* _EXERCISE_:
Reproduce, word for word, the stretch of the passage on the bitter lesson below from "Back to Machine" through "green and round.".

* _TEXT FOR ANALYSIS_:
*-*-*
However, in general, it seems AI is largely catching on, especially when it comes to product development. You have resources like this one from the Texas Workforce Commission, referencing thousands of AI jobs. So even if there’s not much centralized AI in the boardroom, there is abundant AI in business processes. It’s just that those processes may or may not be unified.

The Bitter Lesson

Then Mollick references something called the “Bitter lesson” that’s attributed to Robert Sutton in 2019.

It’s the idea that AI will prove to be cognitively superior to humans without a lot of poking and prodding – but given enough time and compute, the system will find its own way to solve problems.

That phrase, problem solving, is what people have been saying is the unique province of humans. It’s the idea that AI can do the data-crunching, but people are still doing the creative problem-solving. Well, that bastion of human ingenuity doesn’t seem that safe anymore.

Mollick references the early days of chess machine evolution, where eventually Deep Blue beat Kasparov. He notes that there are two ways to go about this – you can program in innumerable chess rules, and have the system sort through them and apply them, or you can just show the system thousands of chess games, and it will make those connections on its own.

Back to Machine Learning Principles

Reading through this, I was reminded of the early days of machine learning, where people talked a good bit about supervised versus unsupervised learning.

We often used the analogy of fruit in a digital software program enhanced with machine learning properties. Supervised learning would be labeling each fruit with its own tag – banana – apple – or grapes. The program would then learn to correlate between its training data and new real-world data. That comparison would be its main method. And that comparison isn’t hugely cognitive. It follows the tradition of deterministic programming.

The unsupervised version would be simply to tell the program that bananas are yellow and long, that grapes are purple or green and have clusters, and the apples are red or green and round.

Then the system goes out, looks at the pictures and applies that logic.

The interesting thing here is taking that analogy to the bitter lesson. Is AI more powerful if it simply analyzes reams of training data without applied logic? Or is it more powerful if it can actually distinguish between various kinds of outcomes based on requested logical processes?

Which came first: the chicken or the egg?

The theory of the bitter lesson seems to be that the system can actually do better through supervised learning. But that supervision doesn’t necessarily have to be human oversight. The machine gets a practically infinite set of training data, and makes all of its own conclusions. That’s contrasted to an approach where people tell the machine what to do, and it learns based on those suggestions.

Back in the era of supervised versus unsupervised learning, the unsupervised learning seemed more powerful. It seemed more resource-intensive. But AI might finally show us up just by doing things in a more efficient way – if I can use one more analogy, it’s the traditional idea of the Laplace demon, an invention of the physicist Pierre-Simon Laplace who suggested that if you know enough data points, you can predict the future. In other words, brute force programming is king. We learned a lot of this in the big data age, before we learned to use LLMs, and now we’re seeing the big data age on steroids.

In Conclusion

I also found a very interesting take at the end of Mollick‘s essay where he talks about businesses going down one or the other avenue of progress.

Sure enough, he suggested that these companies are playing chess with each other – that one of these chess teams consists of companies using AI to be logical, and that another chess team consists of businesses using it for brute force programming and classification.

If all of this is a little hard to follow, it’s because we’re pretty securely in the realm of AI philosophy here. It makes you think about not just whether AI is going to win out over human workers, but how it’s going to do it. I forgot to mention the exponential graph that Mollick includes showing that we’re closer to AGI then most people would imagine.

Let’s look back at the end of this year and see how this plays out.
*-*-*
* _ENTRIES SUPPLIED_:
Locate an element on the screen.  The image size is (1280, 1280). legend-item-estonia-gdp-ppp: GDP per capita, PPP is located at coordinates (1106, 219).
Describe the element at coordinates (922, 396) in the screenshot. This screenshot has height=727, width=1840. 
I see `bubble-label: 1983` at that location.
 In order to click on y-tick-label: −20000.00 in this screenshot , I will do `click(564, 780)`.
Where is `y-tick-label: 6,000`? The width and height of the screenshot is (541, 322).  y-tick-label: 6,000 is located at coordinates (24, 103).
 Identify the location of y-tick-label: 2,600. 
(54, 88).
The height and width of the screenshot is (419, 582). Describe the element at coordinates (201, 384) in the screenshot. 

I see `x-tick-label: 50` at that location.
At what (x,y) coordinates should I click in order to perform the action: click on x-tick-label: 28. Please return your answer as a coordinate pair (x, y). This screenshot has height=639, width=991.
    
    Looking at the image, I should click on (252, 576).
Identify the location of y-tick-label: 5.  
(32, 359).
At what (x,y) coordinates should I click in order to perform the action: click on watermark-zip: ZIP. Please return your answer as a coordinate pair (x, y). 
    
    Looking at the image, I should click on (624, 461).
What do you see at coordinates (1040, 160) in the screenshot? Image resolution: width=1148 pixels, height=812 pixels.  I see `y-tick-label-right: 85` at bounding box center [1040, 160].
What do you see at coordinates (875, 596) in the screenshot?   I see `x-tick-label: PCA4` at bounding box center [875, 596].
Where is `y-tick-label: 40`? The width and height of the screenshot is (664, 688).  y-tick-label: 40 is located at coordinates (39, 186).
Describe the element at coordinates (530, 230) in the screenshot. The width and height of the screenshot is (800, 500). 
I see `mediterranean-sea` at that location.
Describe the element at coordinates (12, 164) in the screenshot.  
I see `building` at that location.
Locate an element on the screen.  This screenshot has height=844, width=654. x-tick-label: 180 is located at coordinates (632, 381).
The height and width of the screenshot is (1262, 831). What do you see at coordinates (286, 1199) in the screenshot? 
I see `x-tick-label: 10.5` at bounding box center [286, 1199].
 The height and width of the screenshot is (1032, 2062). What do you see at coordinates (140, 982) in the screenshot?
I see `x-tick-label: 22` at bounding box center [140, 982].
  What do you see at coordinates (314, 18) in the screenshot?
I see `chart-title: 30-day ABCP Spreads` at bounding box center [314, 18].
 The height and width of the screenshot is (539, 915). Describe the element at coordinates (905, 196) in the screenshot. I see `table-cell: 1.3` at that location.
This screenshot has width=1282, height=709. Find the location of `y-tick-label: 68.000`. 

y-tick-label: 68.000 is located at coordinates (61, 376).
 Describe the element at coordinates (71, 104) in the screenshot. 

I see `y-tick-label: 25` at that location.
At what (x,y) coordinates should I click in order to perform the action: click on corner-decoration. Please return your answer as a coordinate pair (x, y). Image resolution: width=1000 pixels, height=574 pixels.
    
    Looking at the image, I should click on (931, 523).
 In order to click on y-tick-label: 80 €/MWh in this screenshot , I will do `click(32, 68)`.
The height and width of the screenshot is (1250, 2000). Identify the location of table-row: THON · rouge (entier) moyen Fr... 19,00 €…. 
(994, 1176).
*-*-*
* _EXPECTED ANSWER_:
Back to Machine Learning Principles

Reading through this, I was reminded of the early days of machine learning, where people talked a good bit about supervised versus unsupervised learning.

We often used the analogy of fruit in a digital software program enhanced with machine learning properties. Supervised learning would be labeling each fruit with its own tag – banana – apple – or grapes. The program would then learn to correlate between its training data and new real-world data. That comparison would be its main method. And that comparison isn’t hugely cognitive. It follows the tradition of deterministic programming.

The unsupervised version would be simply to tell the program that bananas are yellow and long, that grapes are purple or green and have clusters, and the apples are red or green and round.